A proposta de Dino foca no que ele classifica como a proteção da “moralidade e do prestígio” das instituições. Segundo o ministro, a gravidade de crimes como peculato, prevaricação e corrupção passiva é potencializada quando praticada por quem tem o dever constitucional de aplicar a lei.
Punições mais severas e ‘Justicídio’
O ponto central da tese de Dino é a criação de tipos penais específicos para profissionais do Direito — incluindo magistrados, membros do Ministério Público, defensores e advogados públicos. O ministro sugere um “espelhamento” de delitos já previstos no Código Penal, mas com sanções ampliadas.
“A imposição de sanções mais severas tem tanto finalidade preventiva quanto repressiva do ‘justicídio’”, escreveu o ministro, utilizando o termo para descrever as violações que corroem a lisura do sistema jurídico.
Para o ministro, a singularidade do bem jurídico tutelado — a confiança da sociedade na Justiça — justifica cientificamente um rigor penal diferenciado para esses atores.
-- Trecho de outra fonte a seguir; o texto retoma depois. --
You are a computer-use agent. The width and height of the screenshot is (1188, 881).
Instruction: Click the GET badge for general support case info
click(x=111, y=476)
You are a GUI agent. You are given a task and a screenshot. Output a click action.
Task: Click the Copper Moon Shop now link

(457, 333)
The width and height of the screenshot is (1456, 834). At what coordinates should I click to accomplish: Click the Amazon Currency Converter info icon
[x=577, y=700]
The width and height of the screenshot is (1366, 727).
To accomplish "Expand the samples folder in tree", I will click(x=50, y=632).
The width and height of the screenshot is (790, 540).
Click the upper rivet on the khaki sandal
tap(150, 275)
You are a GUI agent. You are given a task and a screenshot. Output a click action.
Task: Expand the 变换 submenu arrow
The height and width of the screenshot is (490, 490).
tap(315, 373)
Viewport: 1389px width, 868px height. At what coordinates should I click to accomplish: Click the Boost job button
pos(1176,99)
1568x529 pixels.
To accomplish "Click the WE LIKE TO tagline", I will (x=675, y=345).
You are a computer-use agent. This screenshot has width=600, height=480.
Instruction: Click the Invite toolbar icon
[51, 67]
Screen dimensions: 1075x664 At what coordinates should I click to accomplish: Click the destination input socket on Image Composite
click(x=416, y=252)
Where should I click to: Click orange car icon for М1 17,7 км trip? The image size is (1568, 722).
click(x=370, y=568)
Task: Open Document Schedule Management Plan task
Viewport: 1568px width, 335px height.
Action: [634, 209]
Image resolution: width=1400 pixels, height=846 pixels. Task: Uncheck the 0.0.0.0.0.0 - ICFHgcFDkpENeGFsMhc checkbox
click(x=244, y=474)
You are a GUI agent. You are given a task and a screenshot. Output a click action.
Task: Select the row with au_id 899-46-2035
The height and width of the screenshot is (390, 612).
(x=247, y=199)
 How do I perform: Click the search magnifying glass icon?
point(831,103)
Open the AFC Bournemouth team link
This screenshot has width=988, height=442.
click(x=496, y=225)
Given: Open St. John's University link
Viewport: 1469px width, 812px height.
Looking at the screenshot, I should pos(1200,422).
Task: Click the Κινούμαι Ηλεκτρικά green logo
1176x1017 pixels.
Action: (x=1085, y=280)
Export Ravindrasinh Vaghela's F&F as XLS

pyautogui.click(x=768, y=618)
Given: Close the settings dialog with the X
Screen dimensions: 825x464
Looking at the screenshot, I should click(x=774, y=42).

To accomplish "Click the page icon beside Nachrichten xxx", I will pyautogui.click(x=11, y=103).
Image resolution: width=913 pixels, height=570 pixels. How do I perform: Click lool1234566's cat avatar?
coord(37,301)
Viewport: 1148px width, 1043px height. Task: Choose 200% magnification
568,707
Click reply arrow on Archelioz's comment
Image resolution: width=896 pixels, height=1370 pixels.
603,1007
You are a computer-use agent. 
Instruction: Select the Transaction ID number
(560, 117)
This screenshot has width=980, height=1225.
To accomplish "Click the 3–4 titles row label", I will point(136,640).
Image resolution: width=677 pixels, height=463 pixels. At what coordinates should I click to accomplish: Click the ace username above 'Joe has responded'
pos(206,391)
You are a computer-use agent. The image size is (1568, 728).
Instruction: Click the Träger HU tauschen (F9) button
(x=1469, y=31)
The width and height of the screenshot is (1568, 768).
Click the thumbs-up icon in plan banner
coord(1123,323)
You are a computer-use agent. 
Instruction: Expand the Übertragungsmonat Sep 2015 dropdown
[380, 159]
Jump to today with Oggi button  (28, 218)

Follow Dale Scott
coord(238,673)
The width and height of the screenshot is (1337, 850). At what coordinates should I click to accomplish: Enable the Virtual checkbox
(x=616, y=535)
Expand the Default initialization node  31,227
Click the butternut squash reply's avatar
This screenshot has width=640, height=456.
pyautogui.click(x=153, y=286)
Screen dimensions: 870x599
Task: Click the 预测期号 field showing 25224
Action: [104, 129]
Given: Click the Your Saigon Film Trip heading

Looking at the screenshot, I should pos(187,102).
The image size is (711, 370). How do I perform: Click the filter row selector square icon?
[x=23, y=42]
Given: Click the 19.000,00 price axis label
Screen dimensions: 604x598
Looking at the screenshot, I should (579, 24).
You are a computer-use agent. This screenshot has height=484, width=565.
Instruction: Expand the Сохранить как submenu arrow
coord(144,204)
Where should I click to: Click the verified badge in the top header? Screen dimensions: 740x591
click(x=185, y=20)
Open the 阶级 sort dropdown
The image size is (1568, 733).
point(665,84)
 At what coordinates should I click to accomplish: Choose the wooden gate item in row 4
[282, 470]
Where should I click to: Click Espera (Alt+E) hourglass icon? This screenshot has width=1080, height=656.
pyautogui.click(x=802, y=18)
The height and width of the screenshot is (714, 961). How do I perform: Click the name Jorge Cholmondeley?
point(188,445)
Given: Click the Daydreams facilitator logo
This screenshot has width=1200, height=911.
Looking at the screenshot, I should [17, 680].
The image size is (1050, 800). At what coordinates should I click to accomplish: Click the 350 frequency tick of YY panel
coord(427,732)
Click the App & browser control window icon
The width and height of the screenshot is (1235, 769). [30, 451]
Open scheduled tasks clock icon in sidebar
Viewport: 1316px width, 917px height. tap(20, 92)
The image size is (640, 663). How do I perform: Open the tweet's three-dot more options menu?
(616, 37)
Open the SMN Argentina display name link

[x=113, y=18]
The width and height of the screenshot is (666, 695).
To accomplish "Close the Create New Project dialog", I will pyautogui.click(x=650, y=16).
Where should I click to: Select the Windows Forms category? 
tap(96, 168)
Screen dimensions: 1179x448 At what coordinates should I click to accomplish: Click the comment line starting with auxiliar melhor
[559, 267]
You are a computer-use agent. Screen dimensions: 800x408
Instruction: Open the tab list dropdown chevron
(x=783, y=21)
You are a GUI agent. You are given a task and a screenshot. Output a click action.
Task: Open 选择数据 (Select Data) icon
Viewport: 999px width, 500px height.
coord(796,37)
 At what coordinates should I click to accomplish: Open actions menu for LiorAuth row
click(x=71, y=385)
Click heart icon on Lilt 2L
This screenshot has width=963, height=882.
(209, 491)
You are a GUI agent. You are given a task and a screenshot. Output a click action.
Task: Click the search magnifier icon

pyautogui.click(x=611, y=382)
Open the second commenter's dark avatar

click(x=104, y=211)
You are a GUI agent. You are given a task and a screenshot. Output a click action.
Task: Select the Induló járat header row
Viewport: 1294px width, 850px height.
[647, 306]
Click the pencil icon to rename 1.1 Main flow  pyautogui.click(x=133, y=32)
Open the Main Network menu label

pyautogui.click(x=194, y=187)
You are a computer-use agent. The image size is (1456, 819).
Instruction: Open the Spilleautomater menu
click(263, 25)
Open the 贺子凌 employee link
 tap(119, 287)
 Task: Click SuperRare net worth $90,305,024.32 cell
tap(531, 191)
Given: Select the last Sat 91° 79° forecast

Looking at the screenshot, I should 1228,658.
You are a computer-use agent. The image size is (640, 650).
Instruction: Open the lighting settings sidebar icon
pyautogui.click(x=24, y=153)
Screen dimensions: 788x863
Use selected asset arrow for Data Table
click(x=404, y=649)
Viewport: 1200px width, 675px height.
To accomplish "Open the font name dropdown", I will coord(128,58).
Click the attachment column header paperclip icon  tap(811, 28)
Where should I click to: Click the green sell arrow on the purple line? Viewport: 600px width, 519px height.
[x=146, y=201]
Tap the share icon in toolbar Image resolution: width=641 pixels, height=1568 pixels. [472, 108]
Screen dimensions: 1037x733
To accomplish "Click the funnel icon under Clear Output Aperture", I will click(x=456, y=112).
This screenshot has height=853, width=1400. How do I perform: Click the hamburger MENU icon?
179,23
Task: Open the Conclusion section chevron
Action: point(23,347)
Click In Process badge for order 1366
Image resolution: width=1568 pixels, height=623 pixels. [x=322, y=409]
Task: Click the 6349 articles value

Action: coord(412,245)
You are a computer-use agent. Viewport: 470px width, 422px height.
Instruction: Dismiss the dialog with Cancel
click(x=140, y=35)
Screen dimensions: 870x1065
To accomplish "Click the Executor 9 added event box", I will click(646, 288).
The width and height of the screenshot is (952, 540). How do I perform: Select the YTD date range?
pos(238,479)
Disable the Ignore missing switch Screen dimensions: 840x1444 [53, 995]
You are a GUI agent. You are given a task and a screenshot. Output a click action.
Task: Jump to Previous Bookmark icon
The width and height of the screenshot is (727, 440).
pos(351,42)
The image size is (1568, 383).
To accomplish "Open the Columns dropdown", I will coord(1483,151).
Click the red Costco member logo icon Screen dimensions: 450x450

Afastamento e perda de cargo
Dino também ataca o que considera morosidade ou leniência nos trâmites de punição administrativa e profissional. Entre as medidas concretas propostas no texto, destacam-se:
- Afastamento imediato: O recebimento de denúncia criminal passaria a impor o afastamento automático do cargo para magistrados, promotores e assessores. Perda automática de função: Em caso de condenação transitada em julgado (quando não cabem mais recursos), a perda do cargo seria automática, independentemente do tempo de prisão fixado na sentença.
- Rigor na Advocacia: O ministro estende o rigor à Ordem dos Advogados do Brasil (OAB). Ele defende que advogados denunciados por crimes contra o sistema de justiça tenham a inscrição suspensa imediatamente, com cancelamento definitivo após a condenação. “Não há venda de decisões judiciais se não houver comprador”, pontuou.
Obstrução da Justiça
O terceiro pilar do artigo trata da criminalização de condutas que visem “impedir, embaraçar ou retaliar” investigações e processos. Atualmente, a tipificação de obstrução de justiça é frequentemente atrelada a casos de organizações criminosas. Dino propõe uma interpretação mais ampla, defendendo que qualquer ato que bloqueie o bom funcionamento da máquina judiciária seja alvo de responsabilização criminal severa.
A manifestação do ministro ocorre em um momento de debate intenso sobre a reforma do Código Penal e a integridade das instituições brasileiras, sinalizando uma postura de “autolimpeza” e endurecimento institucional vinda de dentro da Suprema Corte.